La dernière édition des Débats impact, finance et RSE, qui s’est tenue le 11 juin dernier, a donné la parole aux experts de la RSE et de la finance à impact : investisseurs institutionnels, gérants de fonds, entrepreneurs sociaux, ONG, etc., qui sont venus échanger et ouvrir de nouveaux champs de réflexion autour des questions sociales et environnementales.
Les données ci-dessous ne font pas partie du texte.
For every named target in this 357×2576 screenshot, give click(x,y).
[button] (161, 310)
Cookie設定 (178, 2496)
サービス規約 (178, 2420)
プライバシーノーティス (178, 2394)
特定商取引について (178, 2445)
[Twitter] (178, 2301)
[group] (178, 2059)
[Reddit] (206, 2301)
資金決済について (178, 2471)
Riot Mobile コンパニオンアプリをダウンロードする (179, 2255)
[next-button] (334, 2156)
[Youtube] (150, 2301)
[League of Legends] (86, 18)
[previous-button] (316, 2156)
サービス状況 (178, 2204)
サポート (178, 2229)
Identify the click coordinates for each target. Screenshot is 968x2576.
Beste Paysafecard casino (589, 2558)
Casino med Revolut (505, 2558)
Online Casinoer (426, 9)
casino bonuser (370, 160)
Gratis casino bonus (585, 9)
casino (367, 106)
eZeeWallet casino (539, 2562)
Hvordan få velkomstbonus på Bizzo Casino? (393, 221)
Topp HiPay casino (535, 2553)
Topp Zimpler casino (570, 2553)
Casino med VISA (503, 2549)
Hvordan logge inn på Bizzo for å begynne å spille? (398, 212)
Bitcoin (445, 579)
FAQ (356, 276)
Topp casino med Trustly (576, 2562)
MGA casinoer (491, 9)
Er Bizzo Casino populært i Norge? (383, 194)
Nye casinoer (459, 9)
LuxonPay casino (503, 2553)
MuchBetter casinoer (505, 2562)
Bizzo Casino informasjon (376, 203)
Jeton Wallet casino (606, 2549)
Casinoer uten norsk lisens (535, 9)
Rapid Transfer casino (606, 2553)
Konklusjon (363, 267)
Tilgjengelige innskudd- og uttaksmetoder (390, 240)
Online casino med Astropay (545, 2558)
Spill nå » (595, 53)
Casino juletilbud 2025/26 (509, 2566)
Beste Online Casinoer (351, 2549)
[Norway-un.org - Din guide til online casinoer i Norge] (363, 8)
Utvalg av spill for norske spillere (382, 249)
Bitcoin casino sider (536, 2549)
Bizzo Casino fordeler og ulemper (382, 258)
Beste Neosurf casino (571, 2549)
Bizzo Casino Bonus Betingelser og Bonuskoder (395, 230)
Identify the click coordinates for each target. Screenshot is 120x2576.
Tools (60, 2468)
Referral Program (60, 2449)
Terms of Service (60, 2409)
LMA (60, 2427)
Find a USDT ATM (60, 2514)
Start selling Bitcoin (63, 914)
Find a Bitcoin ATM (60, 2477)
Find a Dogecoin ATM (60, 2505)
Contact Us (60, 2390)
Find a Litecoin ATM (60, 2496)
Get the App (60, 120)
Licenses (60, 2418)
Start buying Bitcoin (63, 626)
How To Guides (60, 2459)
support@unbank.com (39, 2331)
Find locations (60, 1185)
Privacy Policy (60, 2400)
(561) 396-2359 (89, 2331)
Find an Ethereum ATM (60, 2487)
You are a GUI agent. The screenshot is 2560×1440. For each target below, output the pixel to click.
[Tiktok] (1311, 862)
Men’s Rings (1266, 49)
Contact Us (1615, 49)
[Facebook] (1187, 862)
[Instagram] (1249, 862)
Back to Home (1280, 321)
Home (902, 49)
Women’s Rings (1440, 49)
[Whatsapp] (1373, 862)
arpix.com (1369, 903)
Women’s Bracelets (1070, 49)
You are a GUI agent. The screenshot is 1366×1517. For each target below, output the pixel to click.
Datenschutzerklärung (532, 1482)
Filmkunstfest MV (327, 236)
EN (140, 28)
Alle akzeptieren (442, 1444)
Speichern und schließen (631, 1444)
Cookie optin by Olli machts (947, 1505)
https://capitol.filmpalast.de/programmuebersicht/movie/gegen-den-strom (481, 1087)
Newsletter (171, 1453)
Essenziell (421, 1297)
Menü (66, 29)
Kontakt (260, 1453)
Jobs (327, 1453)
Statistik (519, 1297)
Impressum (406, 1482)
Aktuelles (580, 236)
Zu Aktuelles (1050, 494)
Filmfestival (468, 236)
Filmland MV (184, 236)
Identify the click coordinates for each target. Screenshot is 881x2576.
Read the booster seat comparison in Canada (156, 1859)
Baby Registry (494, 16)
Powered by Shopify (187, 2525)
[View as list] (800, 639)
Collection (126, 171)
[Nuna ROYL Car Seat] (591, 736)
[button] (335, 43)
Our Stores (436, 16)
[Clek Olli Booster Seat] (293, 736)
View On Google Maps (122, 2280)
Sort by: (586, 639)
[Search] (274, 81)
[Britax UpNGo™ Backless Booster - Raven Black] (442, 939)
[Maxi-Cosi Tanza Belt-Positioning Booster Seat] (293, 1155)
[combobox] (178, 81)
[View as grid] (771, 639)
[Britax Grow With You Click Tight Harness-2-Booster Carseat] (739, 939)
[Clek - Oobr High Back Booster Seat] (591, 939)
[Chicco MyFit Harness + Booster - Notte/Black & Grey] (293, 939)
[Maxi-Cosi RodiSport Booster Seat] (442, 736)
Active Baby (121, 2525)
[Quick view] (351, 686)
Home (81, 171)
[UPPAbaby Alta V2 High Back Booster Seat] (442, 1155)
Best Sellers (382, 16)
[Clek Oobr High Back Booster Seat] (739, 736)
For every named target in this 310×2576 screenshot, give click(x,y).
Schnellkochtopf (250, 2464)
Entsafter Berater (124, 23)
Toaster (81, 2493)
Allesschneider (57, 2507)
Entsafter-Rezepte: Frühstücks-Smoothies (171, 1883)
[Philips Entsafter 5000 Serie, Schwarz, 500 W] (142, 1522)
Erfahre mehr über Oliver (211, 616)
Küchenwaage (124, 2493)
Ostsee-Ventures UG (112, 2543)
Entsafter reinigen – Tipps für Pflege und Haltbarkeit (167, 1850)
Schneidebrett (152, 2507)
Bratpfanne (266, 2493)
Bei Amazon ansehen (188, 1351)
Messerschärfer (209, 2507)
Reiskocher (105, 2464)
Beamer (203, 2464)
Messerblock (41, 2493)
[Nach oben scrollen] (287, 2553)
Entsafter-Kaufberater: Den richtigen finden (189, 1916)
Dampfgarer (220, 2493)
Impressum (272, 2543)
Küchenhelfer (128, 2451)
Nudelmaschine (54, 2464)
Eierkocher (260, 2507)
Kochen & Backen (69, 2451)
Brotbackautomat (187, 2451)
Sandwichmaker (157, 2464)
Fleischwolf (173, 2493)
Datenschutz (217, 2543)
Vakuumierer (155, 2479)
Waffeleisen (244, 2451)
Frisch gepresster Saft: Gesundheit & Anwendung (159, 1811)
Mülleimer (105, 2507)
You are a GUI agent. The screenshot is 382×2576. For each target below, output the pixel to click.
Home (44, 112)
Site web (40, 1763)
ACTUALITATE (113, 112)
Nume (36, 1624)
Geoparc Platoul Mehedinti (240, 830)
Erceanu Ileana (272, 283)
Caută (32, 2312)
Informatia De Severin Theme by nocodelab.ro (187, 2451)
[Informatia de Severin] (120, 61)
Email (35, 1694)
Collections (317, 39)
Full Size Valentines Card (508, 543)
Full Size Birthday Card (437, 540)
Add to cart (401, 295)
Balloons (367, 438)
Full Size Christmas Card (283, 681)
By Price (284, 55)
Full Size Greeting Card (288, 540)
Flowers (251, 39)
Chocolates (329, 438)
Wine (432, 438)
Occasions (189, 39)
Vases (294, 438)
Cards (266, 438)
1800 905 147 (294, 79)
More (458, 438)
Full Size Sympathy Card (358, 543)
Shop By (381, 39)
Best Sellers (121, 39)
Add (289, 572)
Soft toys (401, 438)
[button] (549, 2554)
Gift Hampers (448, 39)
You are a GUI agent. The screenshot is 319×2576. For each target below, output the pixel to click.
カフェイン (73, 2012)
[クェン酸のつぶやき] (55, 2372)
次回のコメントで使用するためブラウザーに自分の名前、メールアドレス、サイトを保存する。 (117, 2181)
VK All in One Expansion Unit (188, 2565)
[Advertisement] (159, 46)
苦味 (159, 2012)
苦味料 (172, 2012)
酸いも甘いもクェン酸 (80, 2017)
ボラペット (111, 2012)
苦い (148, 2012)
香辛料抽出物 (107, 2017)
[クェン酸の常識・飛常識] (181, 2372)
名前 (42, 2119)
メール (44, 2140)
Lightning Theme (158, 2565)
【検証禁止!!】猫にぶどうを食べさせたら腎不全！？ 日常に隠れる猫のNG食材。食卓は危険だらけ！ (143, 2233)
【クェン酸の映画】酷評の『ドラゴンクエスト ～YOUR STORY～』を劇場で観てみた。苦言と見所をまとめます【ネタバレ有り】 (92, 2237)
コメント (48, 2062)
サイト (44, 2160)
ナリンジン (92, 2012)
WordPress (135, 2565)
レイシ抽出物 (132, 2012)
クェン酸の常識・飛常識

Ils ont également présenté les solutions à déployer et les investissements indispensables à l’accélération de la transition écologique.

La CSRD, un tournant dans l’évolution de la RSE et une opportunité pour les entreprises

La Corporate Sustainability Reporting Directive (CSRD) marque un jalon majeur dans la trajectoire de la responsabilité sociétale des entreprises (RSE).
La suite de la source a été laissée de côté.